Thirstrup had the burden to establish sufficient cause for a continuance, and
we cannot say the trial court abused its discretion in denying the motion when the
record shows that Thirstrup was aware at least ten days before trial that he might be
incapacitated and need the assistance of counsel and that he attempted to reach
opposing counsel to discuss a joint motion for continuance, yet he delayed until the
day of trial to file a motion bringing these issues to the court’s attention and then,
without contacting the court or obtaining a ruling, did not attend trial. See Tex.

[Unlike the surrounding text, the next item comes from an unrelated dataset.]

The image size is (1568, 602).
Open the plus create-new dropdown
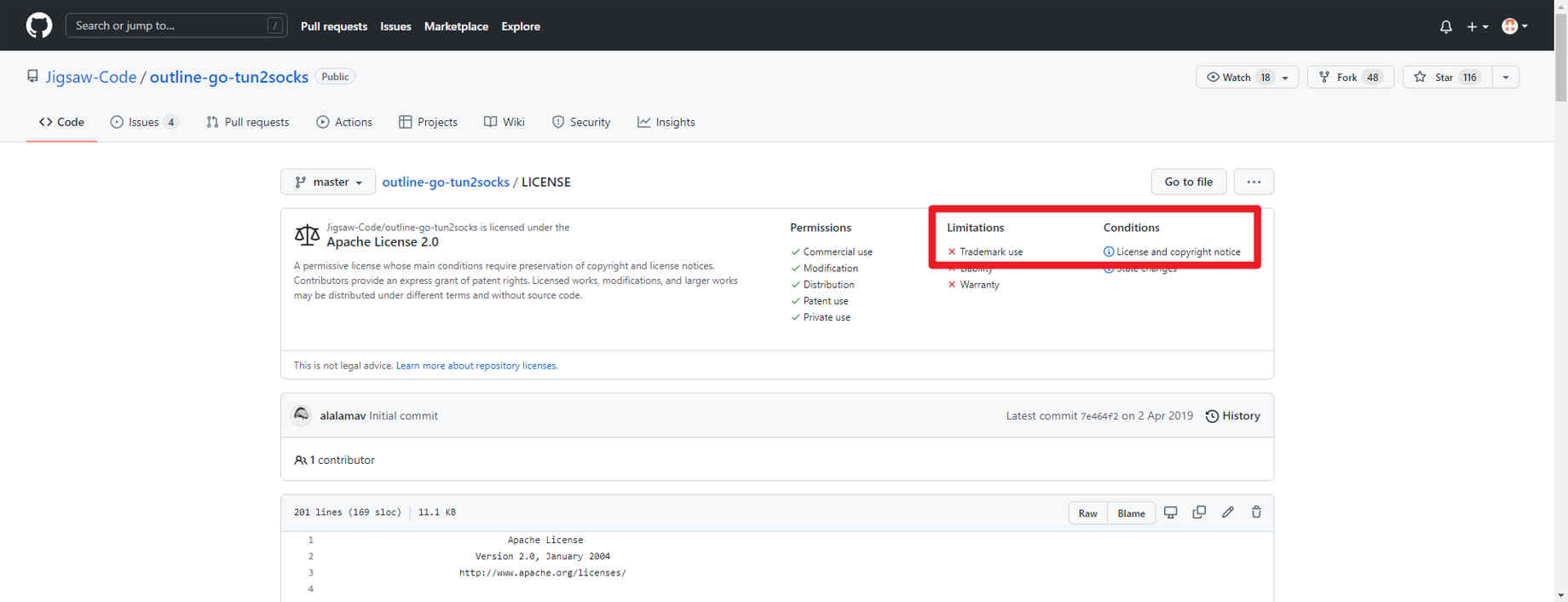(1477, 26)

R.
Civ. P. 251 (“nor shall any continuance be granted except for sufficient cause”).
Issue Two
In his second issue, Thirstrup argues that his due process rights were violated
by the trial court’s docket control order that required any motion for continuance to
be set for a hearing the Friday before trial with ten days’ notice. Thirstrup failed to
preserve this complaint for our review because although the trial court ruled on his
motion, he failed to raise a due process challenge in the trial court and, therefore, did
not obtain a ruling on the issue. See Childress v. Palo Pinto City, No. 14-19-00783-
CV, 2021 Tex. App. LEXIS 7991, at *3-4 (Tex. App.—Houston [14th Dist.] Sept.
12 30, 2021, no pet.) (mem. op.) (citing In re L.M.I., 119 S.W.3d 707, 711 (Tex. 2003));
see also Tex. R. App. P. 33.1 (holding that the appellant’s due process claim for his
motion for continuance was not preserved for appeal because he did not raise it in
the trial court and obtain a ruling). We overrule Thirstrup’s second issue, and we
affirm the trial court’s judgment.
AFFIRMED.
KENT CHAMBERS Justice
Submitted on August 22, 2025 Opinion Delivered April 9, 2026
Before Johnson, Wright and Chambers, JJ.